> [Direction]:
Tally the lines in the data below that contain the string "icon", matching case exactly. Reply with only the number.

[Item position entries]
################

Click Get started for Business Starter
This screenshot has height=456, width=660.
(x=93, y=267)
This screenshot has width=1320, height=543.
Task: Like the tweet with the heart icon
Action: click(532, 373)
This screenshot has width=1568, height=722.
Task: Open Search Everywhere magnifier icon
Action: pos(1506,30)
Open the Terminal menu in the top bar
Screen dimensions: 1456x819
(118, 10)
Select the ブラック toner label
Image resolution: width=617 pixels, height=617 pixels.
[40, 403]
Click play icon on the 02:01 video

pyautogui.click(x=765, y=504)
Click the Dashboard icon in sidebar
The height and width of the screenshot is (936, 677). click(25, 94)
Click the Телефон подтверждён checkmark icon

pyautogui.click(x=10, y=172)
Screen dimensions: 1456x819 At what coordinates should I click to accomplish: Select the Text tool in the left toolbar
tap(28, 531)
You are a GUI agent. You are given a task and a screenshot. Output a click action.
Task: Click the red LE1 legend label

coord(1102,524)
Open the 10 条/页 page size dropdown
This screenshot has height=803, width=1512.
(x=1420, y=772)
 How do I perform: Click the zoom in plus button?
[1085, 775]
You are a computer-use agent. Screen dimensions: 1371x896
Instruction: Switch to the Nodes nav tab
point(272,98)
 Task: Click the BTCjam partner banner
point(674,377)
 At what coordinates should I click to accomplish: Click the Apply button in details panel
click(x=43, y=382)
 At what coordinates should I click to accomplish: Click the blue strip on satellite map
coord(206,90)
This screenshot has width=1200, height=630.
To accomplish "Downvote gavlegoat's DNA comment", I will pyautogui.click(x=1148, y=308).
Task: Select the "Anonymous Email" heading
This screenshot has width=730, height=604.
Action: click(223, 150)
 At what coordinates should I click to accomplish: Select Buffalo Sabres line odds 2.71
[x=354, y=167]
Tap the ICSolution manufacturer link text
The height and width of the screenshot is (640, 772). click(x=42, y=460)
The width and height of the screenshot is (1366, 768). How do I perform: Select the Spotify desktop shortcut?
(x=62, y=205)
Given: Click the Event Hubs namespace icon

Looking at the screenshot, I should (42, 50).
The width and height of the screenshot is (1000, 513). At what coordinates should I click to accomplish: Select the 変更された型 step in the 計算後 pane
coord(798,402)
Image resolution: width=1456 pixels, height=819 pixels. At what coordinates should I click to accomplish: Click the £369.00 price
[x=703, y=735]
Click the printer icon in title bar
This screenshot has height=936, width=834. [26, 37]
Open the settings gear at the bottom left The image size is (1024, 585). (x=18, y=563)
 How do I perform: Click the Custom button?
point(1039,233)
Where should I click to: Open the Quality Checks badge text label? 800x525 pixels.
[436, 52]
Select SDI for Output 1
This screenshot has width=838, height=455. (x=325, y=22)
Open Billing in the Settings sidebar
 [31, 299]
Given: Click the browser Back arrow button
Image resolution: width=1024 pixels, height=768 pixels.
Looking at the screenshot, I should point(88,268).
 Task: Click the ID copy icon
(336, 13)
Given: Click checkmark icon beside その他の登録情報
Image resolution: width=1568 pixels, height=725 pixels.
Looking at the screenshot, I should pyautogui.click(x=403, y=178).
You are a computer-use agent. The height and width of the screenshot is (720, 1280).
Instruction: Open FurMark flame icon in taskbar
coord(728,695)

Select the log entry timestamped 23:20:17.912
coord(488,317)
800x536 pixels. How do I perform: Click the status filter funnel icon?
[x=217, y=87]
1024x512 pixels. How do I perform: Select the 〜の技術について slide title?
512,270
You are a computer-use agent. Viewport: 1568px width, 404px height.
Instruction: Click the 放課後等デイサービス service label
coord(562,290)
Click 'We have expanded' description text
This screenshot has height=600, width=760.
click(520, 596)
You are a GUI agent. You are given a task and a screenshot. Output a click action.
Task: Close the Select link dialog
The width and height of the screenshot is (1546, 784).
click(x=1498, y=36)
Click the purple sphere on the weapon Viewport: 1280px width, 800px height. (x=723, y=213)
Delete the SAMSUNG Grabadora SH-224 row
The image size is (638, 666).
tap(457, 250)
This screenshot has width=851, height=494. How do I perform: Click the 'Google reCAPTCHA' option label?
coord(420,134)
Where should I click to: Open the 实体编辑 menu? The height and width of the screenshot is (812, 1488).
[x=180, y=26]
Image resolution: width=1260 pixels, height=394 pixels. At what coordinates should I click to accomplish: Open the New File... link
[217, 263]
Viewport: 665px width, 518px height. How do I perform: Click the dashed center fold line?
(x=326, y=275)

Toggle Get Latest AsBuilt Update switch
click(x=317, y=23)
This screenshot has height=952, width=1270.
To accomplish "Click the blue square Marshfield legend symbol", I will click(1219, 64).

################

> [Task response]:
11